::: Input

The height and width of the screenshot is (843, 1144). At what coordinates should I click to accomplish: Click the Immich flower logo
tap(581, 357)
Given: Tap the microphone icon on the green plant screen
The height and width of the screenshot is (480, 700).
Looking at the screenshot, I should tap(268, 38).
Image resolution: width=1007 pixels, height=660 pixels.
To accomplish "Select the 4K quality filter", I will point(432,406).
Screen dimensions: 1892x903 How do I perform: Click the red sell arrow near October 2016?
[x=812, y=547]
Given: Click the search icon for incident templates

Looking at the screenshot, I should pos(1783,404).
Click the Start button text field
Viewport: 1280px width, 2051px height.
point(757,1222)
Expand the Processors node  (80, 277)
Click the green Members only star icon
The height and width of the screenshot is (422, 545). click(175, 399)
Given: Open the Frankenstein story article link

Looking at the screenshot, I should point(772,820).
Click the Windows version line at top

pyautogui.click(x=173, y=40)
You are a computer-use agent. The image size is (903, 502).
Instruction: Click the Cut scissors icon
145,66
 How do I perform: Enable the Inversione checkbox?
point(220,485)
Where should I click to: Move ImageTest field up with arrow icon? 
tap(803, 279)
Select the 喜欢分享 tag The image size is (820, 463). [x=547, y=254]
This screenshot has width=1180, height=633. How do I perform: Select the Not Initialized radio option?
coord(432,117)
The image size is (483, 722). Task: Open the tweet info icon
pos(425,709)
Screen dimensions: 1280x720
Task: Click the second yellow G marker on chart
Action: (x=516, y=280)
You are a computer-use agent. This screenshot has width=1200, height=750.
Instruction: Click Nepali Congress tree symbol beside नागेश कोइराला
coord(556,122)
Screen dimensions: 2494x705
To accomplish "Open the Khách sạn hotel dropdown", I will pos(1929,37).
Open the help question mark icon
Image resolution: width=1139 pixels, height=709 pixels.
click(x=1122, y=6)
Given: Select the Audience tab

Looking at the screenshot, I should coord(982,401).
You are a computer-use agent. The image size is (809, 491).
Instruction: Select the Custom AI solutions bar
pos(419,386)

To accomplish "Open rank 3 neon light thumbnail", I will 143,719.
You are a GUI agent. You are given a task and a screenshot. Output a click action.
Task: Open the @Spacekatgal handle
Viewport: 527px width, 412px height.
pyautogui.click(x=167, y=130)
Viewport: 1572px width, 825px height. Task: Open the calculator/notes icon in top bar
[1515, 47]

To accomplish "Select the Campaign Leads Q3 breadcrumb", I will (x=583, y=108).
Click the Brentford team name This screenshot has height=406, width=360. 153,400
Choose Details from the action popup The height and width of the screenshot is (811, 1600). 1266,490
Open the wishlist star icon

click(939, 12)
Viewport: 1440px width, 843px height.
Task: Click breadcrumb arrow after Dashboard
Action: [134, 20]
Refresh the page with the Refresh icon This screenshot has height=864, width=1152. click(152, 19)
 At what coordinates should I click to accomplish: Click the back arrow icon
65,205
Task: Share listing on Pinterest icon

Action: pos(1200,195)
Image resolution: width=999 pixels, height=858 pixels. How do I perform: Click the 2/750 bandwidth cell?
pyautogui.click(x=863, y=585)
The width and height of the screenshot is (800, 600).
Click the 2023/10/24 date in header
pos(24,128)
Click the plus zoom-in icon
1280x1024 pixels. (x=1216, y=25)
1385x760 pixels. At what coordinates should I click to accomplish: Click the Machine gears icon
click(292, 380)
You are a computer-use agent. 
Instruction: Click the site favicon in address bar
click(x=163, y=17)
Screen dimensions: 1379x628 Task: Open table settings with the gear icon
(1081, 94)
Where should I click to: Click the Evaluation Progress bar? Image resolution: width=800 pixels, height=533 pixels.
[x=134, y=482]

::::::

Instructions for the task
With the line that contains "Task: Open the @Spacekatgal handle" as the first and the final line of the data as the last, repeat every line in that span exactly.

Answer to this problem
Task: Open the @Spacekatgal handle
Viewport: 527px width, 412px height.
pyautogui.click(x=167, y=130)
Viewport: 1572px width, 825px height. Task: Open the calculator/notes icon in top bar
[1515, 47]

To accomplish "Select the Campaign Leads Q3 breadcrumb", I will (x=583, y=108).
Click the Brentford team name This screenshot has height=406, width=360. 153,400
Choose Details from the action popup The height and width of the screenshot is (811, 1600). 1266,490
Open the wishlist star icon

click(939, 12)
Viewport: 1440px width, 843px height.
Task: Click breadcrumb arrow after Dashboard
Action: [134, 20]
Refresh the page with the Refresh icon This screenshot has height=864, width=1152. click(152, 19)
 At what coordinates should I click to accomplish: Click the back arrow icon
65,205
Task: Share listing on Pinterest icon

Action: pos(1200,195)
Image resolution: width=999 pixels, height=858 pixels. How do I perform: Click the 2/750 bandwidth cell?
pyautogui.click(x=863, y=585)
The width and height of the screenshot is (800, 600).
Click the 2023/10/24 date in header
pos(24,128)
Click the plus zoom-in icon
1280x1024 pixels. (x=1216, y=25)
1385x760 pixels. At what coordinates should I click to accomplish: Click the Machine gears icon
click(292, 380)
You are a computer-use agent. 
Instruction: Click the site favicon in address bar
click(x=163, y=17)
Screen dimensions: 1379x628 Task: Open table settings with the gear icon
(1081, 94)
Where should I click to: Click the Evaluation Progress bar? Image resolution: width=800 pixels, height=533 pixels.
[x=134, y=482]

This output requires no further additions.